It all started back in February this year, when I rediscovered my CD collection, bought a CD5 and began listening to those silver discs again.
I then realised that I had loads of jazz/hip-hop, but also some limited House and Drum&Bass CDs. I purchased those during my late student years.
I started buying old House/Deep House and Jazz/Electronica CDs, which you can now get at fairly reasonable used prices.
This then opened to flood gates to a new frontier: creating “mixtapes” (ie using Mixcloud) with a rudimentary mixer, which I can connect to Mac, iPhone and iPad, depending on how mobile I want to be.
To cut a longer journey short, I am now thoroughly enjoying playing around with this little toy. As a result, I have started to develop a much deeper appreciation for the job of a DJ. Until recently, I thought it was mainly about moving some sliders from right to left and vice versa.
It’s a lovely discovery and I am deeply enjoying it. Anybody else on here with a similar experience?

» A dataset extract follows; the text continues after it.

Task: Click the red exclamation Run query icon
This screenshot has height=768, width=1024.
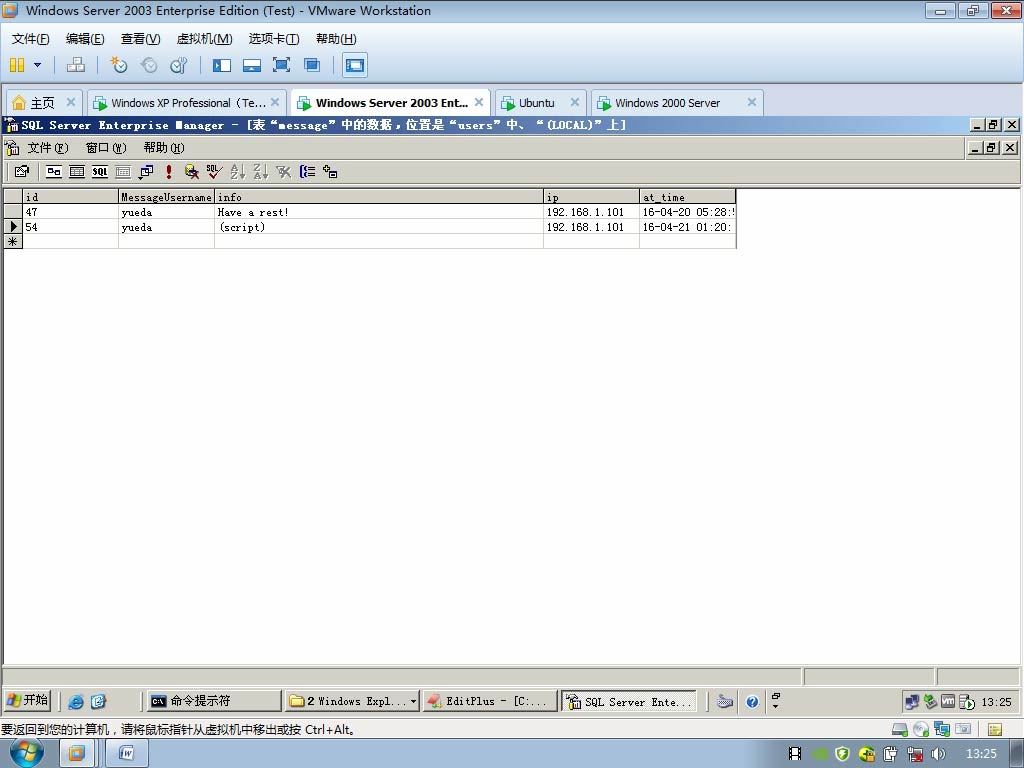Action: 168,172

Much of course depends on what you consider is a DJ’s function… All too many DJs seem to think either that a gig/show is a show about them, so babbling inanely, while some DJs believe they are somehow there to create “music” by messing with tempo, “scratching” or sandwiching samples from different tracks etc. My own view is rather different, namely that the DJ’s jpb is to pick music that meshes effectively with what has gone before, which might follow from it with similar tempo or style, or at some points during the gig/show contrast with what came before, the art being to get the change to just seem right, never a jolt. In doing this the DJ must be sensitive to and strive to balance both the mood of the audience and whatever might be a theme for the gig. A DJ should also introduce the music so people know what is playing, especially with something new or uncommon, but of course never talking over singing pr key parts of the music like a distinctive intro and generally avoiding cutting tracks short. Faders are simply tools to manage the changes of tracks.
What you’re describing is pretty much the way how I see DJing, too. At least at this point in time.
I think the beauty lies in great, smooth transitions. Making it all blend well. There’s real skill in finding the right tracks to work together, without turning the music into a dogs breakfast. I find listening to a track with the intention to blend it well with another track is similar like sitting down in front of speakers and listening deeply to music. It’s another, wonderful musical journey.
When I ran a rock disco, a good few years ago now, I would usually plan two or three tracks ahead - but it was not uncommon part of a wat through a track to suddenly think something different would work better. Actually that is also how I play at home, except normally albums rather than tracks. And is why I can’t stand random play.
Wherever I travel in Europe and find myself in a town or city I am drawn to churches - not for any religious reason, but as interesting buildings- and part of that is seeing the organs, the icing on the cake being to find it being played. In Reykavik recently I went in the “spaceship” church, and thoroughly enjoyed a medley being played, sitting down for a while to immerse in it. If they did that centuries ago (as opposed to only playing as part of a religious ceremony) it would have been unique entertainment - as you say, the orGanist effectively being the DJ of the day.
Re means to get closer: that’s the idea for me. I’ll never learn to play any instrument properly, never mind an organ. But something like this scratches (no pun intended) the itch just enough.